I was the only one who climbed the attic in the old house. Clearance to the roof was so low, that sitting on haunches, the head would touch the roof. It was a deep and dusty attic built of wood on the worship room. It was accessible at the kitchen. A shelf placed there served as a ladder to climb up. Whenever there was a need to take out the huge brass vessels [once used in the large family itself daily!] for cooking before a large gathering arranged at our house, I was summoned to climb and also later to keep them back. Many of the items 'dumped' there were perhaps untouched since 1950 when my grandfather had moved in to that house. I used to take that opportunity to look for curious things I had never seen.

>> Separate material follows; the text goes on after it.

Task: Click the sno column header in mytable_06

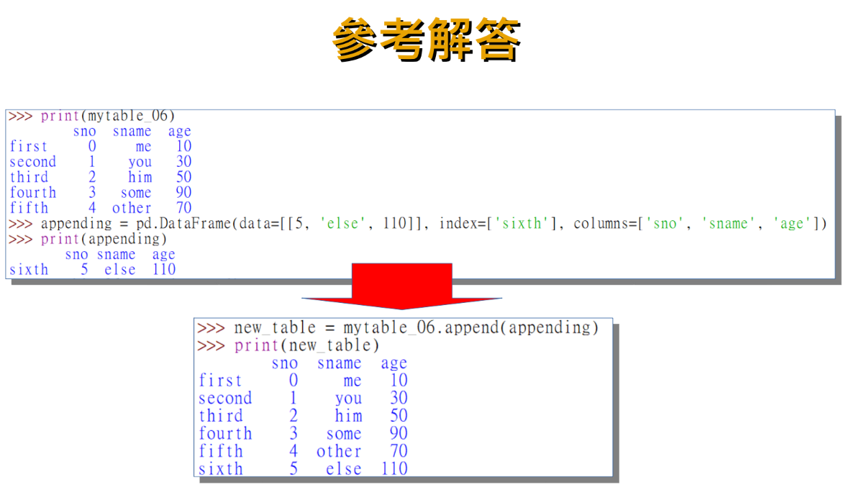Action: click(84, 130)
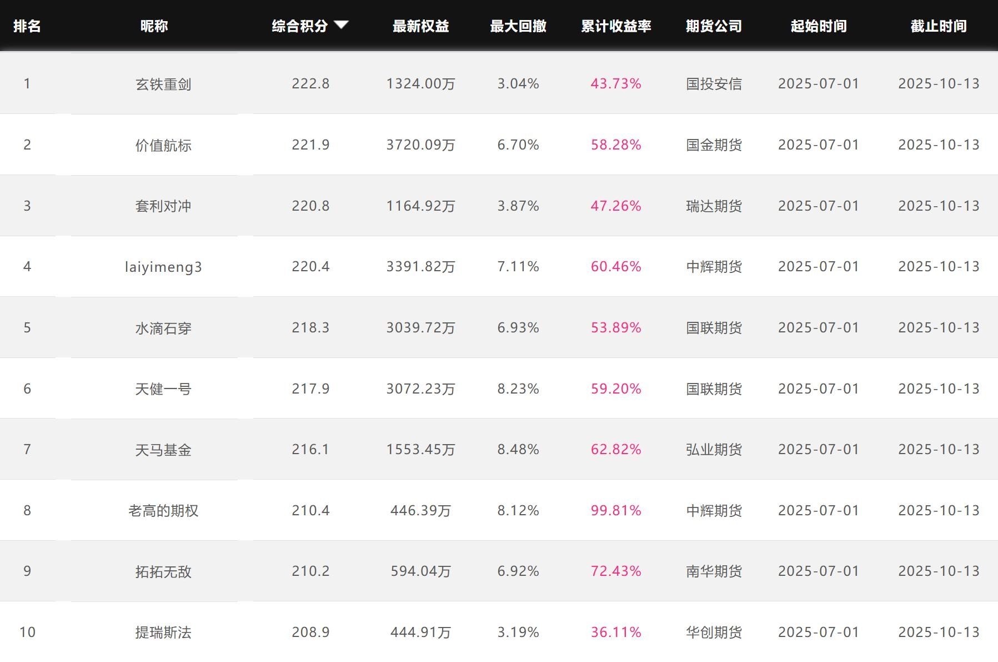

One such thing was a writing desk that belonged to my great grandfather. The person using the desk squatted on the floor in front of it while it held papers, pens and ink. The writing plank was a shutter to the contents and it could be locked too. I have grabbed an image from the web to show how it was:
I brought it down. One of its four legs was already missing. I found out it was of rosewood and really old. It must have been an item my great grandfather used since his childhood in the 19th century, or so I thought. The 'writing' plank was also broken. But only the drawer portion with two brass handles was fine. The smoothness of operation of the draw itself is testimony to the workmanship and also the amount of use it has undergone with my ancestor. It seemed to have lived its full service life.
But I still saw some life in the lovely drawer.
After thinking and thinking how to use it, I got a wonderful idea. At the same time, I was yearning for a drawer to my old desk where I needed to keep my pencils, erasers and pens. Necessity is the mother of brilliant ideas, right?
So what I did? It was on 15.2.1991 [recorded in the draw liner by me!] I measured the width of the draw, cut up the horizontal piece from the desk to fit it. I used 'L' brackets below the desk to hold the unit in place. By doing this, I increased the utility value of my desk manifold. I retained two of its back legs as if 'hanging down', one of which is visible in this picture.
The original lock was missing. Old brass handles. It is a pleasure to operate the draw!
That slanting desk had a portion that had 8 little compartments a la an elephant stable. I was using this on the wall for sometime to keep electric bulbs, one bulb fitted in one compartment. Now it has gone back to the junk box. But this 'drawer idea' is one of my favorites.
Two legs are intact and one was missing, right? I forgot to tell what I made with the third one that I had to cut because it would hurt my knee when I sat at the desk. A few years ago, it found some use:
Handle. The bell is a vintage bronze cup! Produces nice and loud vibrations!